Liebe Forumschreiber,
Ich war vor längerer Zeit schon im Forum aktiv und seitdem es bei uns so negativ aussah habe ich nur noch gelesen, weil ich die anderen, die das alles noch vor sich haben damit nicht runter ziehen wollte. Kurz nochmal eine Zusammenfassung: Mein Mann hatte nach entspr. Vortherapien voriges Jahr im Juni eine autologe Transplantation gehabt, alles super überstanden, tolle Werte bis Nov. v. J., dann ein Rezidiv (extramedullär, es waren allerdings schon vor der Transplantation extramedd.
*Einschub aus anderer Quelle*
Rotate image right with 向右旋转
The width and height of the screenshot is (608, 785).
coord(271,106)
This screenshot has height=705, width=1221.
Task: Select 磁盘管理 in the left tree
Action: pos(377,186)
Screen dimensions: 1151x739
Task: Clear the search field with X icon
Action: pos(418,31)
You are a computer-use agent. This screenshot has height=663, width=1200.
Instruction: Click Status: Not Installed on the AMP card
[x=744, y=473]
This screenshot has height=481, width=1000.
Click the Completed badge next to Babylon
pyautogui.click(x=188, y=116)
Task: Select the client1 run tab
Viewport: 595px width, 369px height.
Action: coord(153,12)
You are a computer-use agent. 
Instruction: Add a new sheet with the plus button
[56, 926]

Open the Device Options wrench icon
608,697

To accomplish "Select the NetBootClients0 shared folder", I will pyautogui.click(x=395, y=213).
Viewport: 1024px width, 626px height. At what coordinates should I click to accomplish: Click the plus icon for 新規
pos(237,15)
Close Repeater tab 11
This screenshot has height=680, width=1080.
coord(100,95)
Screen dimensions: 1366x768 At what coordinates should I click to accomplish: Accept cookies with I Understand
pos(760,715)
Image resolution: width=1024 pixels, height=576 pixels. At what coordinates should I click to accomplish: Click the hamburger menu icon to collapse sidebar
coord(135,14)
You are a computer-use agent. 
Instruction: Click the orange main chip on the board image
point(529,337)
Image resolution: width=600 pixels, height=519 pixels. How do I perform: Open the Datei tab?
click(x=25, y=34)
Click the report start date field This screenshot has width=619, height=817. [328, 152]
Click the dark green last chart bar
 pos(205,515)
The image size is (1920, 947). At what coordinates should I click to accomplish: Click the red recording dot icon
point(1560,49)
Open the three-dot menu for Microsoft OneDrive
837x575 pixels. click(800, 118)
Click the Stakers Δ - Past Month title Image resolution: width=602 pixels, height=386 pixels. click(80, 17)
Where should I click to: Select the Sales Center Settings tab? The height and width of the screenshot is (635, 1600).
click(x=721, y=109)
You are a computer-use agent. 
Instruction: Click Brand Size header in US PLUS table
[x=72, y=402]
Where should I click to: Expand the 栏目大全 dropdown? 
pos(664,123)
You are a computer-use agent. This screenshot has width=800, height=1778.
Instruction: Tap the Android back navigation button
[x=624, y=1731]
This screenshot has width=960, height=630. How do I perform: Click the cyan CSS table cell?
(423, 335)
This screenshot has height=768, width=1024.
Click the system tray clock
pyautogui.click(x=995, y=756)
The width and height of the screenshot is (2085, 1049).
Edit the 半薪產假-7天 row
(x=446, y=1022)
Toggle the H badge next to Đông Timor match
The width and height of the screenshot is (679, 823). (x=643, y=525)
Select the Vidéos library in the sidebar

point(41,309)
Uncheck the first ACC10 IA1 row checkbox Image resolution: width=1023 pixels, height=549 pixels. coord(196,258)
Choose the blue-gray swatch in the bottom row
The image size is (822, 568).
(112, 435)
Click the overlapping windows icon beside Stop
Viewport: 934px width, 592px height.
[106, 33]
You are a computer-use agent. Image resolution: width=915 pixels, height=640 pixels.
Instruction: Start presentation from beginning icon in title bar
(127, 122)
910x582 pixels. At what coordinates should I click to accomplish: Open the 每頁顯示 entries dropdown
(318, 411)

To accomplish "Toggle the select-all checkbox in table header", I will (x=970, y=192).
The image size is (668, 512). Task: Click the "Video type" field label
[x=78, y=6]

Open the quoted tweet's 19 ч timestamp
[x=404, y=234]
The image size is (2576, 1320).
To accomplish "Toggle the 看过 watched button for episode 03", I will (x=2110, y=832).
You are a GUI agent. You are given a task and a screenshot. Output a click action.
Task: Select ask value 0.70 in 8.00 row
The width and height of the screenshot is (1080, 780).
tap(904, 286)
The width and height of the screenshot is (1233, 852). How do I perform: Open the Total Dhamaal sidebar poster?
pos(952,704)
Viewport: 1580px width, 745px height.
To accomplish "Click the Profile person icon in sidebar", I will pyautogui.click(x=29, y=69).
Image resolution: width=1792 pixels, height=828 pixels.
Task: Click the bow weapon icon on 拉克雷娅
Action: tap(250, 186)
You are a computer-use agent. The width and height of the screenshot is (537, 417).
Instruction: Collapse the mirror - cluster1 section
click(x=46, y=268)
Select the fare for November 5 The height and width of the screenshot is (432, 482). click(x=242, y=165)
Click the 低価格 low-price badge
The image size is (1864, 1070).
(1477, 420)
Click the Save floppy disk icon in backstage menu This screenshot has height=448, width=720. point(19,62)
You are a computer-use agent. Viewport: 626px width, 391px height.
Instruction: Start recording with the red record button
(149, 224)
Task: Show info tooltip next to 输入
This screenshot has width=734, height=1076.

Manifestationen vorhanden). Er lag dann bis MItte Dez. im KH und es ging ihm sehr schlecht. Ab Februar war dann die passende Behandlung endlich gefunden: Cyclophosphamid/Imnovid/Dex. Damit beginnt er heute den 5. Zyklus, 2 sind noch geplant, dann schlägt ihm seine Ärztin eine 2. autol. TP vor (Stammzellen sind noch 3 Beutel vorhanden), da sich die Werte alle im Normbereich befinden. Nun fragt sich mein Mann, wenn die 1. TP so kurz nur gehalten hat, warum soll die 2. länger halten und den Körper mit einer erneuten Hochdosis zu schwächen, überlegt er auch sehr. Eine ihm ebenfalls vorgeschlagene allogene lehnt er ab, er ist fast 67.
Vielleicht hat der eine oder andere eine ähnliche Krankengeschichte und ich würde mich sehr über Erfahrungsaustausch freuen.